The door to the main cabin swung open, and a broad-chested Colovian took three deliberate, bold steps down the wooden stairs onto the deck. The sound of his polished boots clanking on the wood echoed through the air to where the residents of Seyda Neen stood watching, and the light from his shiny breastplate and helmet glinted in the sunlight and onto their faces. The small bosmer squinted his eyes, and his mouth hung slack as he struggled to observe the scene. He picked uncomfortably at his clothes - they were dirty - and he found himself comparing his old rags to the chrome shell of the imperial soldier. He felt sorely lacking, and it made him angry.

All around, the murmur of discussion and gossip began to spread.

"Is that a Knight Errant?" some asked, pointing and gawking at the soldier's shiny armor. Others whispered, "Whoever they're dropping off must be important."

A hushed din of voices came from the shore, and the black-skinned man looked up from his work tying the boat to the dock, and a thin smirk cracked his lined face. The wispy strings of his thin beard swayed in the breeze. His concentration came back to the task at hand with the stimulus of three gloved snaps. He looked up to see the annoyingly wry face of Knight Errant Mallorbye - a particularly jaunty and arrogant example of a man, and his superior officer. Mallorbye had his hand held out with his palm up, as if he were offering up a fistful of raisins or some other snack, but then he swiftly retracted it with an overly dramatic flourish.

"Finish up your mooring, spearman, we're on a tight schedule!" he said, with an air of feigned camaraderie.
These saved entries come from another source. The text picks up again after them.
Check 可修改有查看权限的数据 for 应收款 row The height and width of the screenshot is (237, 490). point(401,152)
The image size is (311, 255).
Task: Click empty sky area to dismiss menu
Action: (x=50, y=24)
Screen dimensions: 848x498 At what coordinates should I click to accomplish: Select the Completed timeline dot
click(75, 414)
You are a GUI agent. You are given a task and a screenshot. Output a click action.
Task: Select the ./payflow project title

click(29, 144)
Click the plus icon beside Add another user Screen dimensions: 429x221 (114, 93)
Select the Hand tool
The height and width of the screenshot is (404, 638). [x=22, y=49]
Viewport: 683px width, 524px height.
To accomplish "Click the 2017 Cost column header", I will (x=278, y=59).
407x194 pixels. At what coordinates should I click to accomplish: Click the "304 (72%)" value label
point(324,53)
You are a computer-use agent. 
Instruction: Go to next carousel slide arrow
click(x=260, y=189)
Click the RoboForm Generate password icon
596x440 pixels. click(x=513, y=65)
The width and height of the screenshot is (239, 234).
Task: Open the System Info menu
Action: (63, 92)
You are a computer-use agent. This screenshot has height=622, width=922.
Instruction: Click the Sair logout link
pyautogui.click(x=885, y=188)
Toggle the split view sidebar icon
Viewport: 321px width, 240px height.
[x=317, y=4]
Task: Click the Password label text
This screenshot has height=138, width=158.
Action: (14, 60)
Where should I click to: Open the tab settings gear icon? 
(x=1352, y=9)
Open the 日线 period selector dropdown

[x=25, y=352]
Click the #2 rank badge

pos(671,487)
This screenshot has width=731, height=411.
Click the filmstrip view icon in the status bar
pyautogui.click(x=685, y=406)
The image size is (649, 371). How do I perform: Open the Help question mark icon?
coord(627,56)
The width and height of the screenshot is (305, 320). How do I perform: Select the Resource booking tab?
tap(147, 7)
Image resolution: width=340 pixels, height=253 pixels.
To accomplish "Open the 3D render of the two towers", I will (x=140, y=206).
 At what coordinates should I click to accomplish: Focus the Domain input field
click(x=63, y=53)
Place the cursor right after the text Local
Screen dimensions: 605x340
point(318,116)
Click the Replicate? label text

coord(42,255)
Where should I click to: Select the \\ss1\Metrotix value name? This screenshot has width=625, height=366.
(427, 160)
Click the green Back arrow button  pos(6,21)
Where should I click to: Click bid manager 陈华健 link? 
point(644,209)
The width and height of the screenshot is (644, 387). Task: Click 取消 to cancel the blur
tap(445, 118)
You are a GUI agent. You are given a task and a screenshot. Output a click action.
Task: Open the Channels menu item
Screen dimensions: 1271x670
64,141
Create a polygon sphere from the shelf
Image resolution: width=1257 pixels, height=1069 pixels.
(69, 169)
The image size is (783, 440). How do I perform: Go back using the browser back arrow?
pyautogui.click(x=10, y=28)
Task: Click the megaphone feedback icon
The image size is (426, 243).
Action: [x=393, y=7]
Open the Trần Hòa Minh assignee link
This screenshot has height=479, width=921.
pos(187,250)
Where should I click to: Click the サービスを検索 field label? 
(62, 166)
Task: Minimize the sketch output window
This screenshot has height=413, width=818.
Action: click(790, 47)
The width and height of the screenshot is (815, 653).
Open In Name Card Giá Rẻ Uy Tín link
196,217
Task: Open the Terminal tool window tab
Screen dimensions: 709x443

He gestured with his hand towards the hatch leading below deck, a gesture which went unnoticed by the black-skinned spearman, as he was tying his final knot around the rusty iron loop on the dock post. "The prisoner should be brought up from below deck any minute now," he shared, "let's get that boarding plank down." Mallorbye stood awkwardly, as if he didn't know what to do with himself, and the black-skinned man pulled himself back up onto the deck and slid the boarding plank from its place and off the edge, where there was a gap in the railings. It hit the wooden boards of the dock with a dull, thunk. Mallorbye nodded as the spearman locked it into place with two cast iron pins.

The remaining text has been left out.